A partir da chamada ‘Quarta Revolução Industrial’, diversas esferas da sociedade experimentaram novas perspectivas de trabalho com as tecnologias – o desenvolvimento amplo de automação, inteligência artificial, big data e blockchain romperam as fronteiras de convivência digital, sociabilidade e cidadania. O avanço tecnológico não se traduziu apenas em melhorias e personalização nas ferramentas para seus usuários, mas um ganho significativo de capital político e econômico para os magnatas da tecnologia – donos das Big Techs, empresas como Alphabet (Google), Meta (Facebook e Instagram), Apple e Amazon. 

 

Paula Miraglia em Seminário GJOL, 22/05/25, FACOM | Foto: Yara Sobral
Paula Miraglia em Seminário GJOL, 22/05/25, FACOM | Foto: Yara Sobral

 

Pela ótica do jornalismo, não só as estruturas tradicionais do “4° Poder” perderam espaço, mas a credibilidade da esfera como um todo foi desgastada. Paula Miraglia, cientista social e fundadora do Nexo Jornal e da Revista Gama comenta que a crise de confiança foi fundamental para desqualificar o jornalismo como fonte confiável, de forma que tanto membros dos poderes públicos, quanto magnatas das Big Techs se beneficiam dessa perda de autonomia.

 

Nesse contexto, paralelamente, existiu o nascimento de diversas plataformas de novos jornalismos independentes – chamados de nativos digitais. Estes portais, totalmente online, mostravam uma ponta de como seria a relação da notícia com os consumidores do jornalismo digital.
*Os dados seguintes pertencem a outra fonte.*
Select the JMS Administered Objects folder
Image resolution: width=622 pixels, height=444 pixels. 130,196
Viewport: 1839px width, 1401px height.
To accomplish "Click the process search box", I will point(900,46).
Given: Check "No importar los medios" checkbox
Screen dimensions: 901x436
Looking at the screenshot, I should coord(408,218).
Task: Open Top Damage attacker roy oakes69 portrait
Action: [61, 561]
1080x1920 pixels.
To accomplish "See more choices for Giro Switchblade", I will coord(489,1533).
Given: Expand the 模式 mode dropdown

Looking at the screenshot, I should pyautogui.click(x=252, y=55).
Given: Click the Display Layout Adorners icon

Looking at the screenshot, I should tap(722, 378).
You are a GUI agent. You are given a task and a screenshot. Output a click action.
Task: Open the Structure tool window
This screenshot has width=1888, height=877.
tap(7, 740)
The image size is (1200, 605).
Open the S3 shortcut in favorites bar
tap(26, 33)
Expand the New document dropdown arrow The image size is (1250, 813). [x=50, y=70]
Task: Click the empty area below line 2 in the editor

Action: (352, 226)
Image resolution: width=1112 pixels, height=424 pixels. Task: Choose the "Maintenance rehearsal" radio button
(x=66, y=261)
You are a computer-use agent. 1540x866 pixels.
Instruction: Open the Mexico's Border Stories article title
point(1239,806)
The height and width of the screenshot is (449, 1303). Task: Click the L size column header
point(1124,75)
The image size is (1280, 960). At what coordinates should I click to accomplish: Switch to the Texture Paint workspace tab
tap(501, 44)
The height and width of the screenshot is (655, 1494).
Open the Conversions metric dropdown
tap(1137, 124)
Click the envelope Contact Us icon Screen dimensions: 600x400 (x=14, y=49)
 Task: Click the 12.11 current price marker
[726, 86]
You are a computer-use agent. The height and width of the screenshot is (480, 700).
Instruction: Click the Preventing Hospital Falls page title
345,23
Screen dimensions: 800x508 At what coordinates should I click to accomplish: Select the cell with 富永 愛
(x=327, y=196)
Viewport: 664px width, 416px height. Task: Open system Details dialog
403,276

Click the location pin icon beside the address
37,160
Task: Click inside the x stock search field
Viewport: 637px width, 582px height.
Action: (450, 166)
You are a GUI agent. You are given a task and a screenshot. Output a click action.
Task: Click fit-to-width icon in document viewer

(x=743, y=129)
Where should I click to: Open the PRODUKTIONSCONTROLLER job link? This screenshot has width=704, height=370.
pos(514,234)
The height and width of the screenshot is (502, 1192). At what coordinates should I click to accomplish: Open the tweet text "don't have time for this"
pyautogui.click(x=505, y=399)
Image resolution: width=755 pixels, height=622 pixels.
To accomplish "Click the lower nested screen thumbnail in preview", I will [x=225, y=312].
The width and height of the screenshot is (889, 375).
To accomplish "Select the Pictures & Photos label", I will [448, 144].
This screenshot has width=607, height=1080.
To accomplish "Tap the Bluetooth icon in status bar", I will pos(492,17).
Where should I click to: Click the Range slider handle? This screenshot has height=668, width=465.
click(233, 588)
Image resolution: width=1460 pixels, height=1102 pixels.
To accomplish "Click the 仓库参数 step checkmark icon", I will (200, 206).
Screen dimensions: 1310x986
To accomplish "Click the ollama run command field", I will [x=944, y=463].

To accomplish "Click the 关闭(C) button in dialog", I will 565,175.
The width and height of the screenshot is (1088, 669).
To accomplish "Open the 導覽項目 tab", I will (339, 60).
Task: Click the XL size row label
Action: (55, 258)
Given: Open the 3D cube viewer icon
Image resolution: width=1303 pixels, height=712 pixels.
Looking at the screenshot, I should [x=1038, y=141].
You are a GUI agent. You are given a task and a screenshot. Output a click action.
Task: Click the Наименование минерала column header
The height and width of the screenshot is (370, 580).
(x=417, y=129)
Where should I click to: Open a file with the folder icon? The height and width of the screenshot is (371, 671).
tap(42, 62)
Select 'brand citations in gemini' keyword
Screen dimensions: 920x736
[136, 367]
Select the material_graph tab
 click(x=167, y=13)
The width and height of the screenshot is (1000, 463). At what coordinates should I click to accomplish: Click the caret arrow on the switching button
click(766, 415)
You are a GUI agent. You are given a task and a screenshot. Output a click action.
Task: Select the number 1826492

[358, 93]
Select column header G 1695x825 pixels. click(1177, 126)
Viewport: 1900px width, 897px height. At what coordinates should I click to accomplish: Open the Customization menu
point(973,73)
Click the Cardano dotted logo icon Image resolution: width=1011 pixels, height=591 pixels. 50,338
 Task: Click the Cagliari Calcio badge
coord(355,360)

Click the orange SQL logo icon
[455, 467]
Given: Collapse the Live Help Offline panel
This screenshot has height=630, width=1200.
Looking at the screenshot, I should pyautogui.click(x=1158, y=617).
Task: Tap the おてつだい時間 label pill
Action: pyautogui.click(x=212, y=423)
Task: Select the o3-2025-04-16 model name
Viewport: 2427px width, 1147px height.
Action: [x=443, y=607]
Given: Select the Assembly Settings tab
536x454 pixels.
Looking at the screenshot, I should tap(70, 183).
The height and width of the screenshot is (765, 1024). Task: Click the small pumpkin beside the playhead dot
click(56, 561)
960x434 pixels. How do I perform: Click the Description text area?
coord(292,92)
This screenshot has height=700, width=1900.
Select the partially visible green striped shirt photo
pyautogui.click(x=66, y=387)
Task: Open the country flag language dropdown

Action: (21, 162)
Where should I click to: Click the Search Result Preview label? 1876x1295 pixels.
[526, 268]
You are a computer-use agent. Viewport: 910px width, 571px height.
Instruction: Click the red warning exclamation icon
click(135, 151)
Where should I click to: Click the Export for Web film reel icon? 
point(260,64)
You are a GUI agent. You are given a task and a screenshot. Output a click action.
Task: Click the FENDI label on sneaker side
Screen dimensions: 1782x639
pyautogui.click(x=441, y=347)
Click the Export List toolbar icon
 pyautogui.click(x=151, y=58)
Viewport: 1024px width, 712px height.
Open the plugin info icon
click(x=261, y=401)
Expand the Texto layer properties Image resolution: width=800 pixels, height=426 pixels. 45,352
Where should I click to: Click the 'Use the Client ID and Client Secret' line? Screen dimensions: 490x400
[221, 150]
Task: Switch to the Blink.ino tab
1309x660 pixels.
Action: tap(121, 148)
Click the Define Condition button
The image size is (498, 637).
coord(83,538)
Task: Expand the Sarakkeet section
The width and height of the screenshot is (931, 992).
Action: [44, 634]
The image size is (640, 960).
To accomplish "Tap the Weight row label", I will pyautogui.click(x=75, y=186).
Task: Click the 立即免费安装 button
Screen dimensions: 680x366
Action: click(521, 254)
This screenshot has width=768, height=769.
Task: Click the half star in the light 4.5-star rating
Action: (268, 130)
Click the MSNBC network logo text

De acordo com Maia Fortes, diretora-executiva da Associação de Jornalismo Digital (AJOR), a partir de 2015 existiu uma explosão de veículos nativos digitais. De acordo com a gestora, a AJOR nasce com 30 órgãos jornalísticos filiados e hoje contempla mais de 100. Para participar da associação o veículo precisa trabalhar três pontos principais: a promoção da diversidade, a defesa do jornalismo e da democracia, e, o empreendedorismo.

 

 

Paula Miraglia, Maia Fortes e Marília Moreira participam do Seminário GJOL - 30 anos de Jornalismo Digital com mediação de Lívia Vieira 22/05/25 | foto: Victor Conegundes
Paula Miraglia, Maia Fortes e Marília Moreira participam do Seminário GJOL – 30 anos de Jornalismo Digital com mediação de Lívia Vieira 22/05/25 | foto: Victor Conegundes

O ambiente de polarização, associado à disseminação acelerada de fake news, contribuiu para criar espaço tanto para projetos jornalísticos comprometidos com o fact-checking, a checagem de informações, quanto para veículos que buscavam oferecer análises aprofundadas e conteúdos alternativos às grandes redações. Os veículos nativos digitais nascem com uma premissa inovadora, a informação a um clique de distância. Democrática e acessível. Livre dos custos de produção da mídia impressa e com modelos de negócios mais experimentais, diversificados e, muitas vezes, sustentados por financiamento coletivo, doações, parcerias institucionais ou fundações.

 

 

 

Ascensão e consolidação

Com a crise da mídia tradicional e a crescente desconfiança do público, veículos de jornalismo independentes nativos digitais ocupam lacunas deixadas pela imprensa hegemônica e ganham força no Brasil, sobretudo a partir de meados dos anos 2010. Em um levantamento realizado entre novembro de 2015 e fevereiro de 2016 para a construção do Mapa do Jornalismo Independente do Brasil, a Agência Pública chegou a constatação que, desde 2006, ao menos um novo projeto independente nasce por ano no país, mas entre 2013 e 2014, o número de novos veículos do tipo saltou de cinco para 18. Esse movimento marca uma virada no ecossistema jornalístico brasileiro, que buscando por pluralidade de narrativas, maior aprofundamento das notícias e fim de incômodos coletivos, contabilizava 217 veículos independentes até 2016, segundo levantamento da Agência Pública.

 

Neste levantamento destacam-se iniciativas como o Nexo Jornal, a Revista AzMina e o Alma Preta Jornalismo, que se consolidaram nos anos seguintes ao combinarem jornalismo de qualidade com autonomia editorial e atuação exclusivamente digital. No entanto, vale pontuar que nem todo veículo nativo digital é independente, assim como nem todo independente é nativo digital. A independência jornalística diz respeito à autonomia em relação a partidos, empresas, grupos religiosos, governos ou conglomerados de mídia. Já o termo “nativo digital” refere-se a organizações que nasceram e operam exclusivamente na internet. Muitas vezes, essas duas características se sobrepõem: veículos independentes encontram no digital um caminho para viabilizar e ampliar seu alcance, aproveitando as possibilidades tecnológicas e o acesso democratizado à informação a partir de sites,  newsletters, podcasts, redes sociais, etc.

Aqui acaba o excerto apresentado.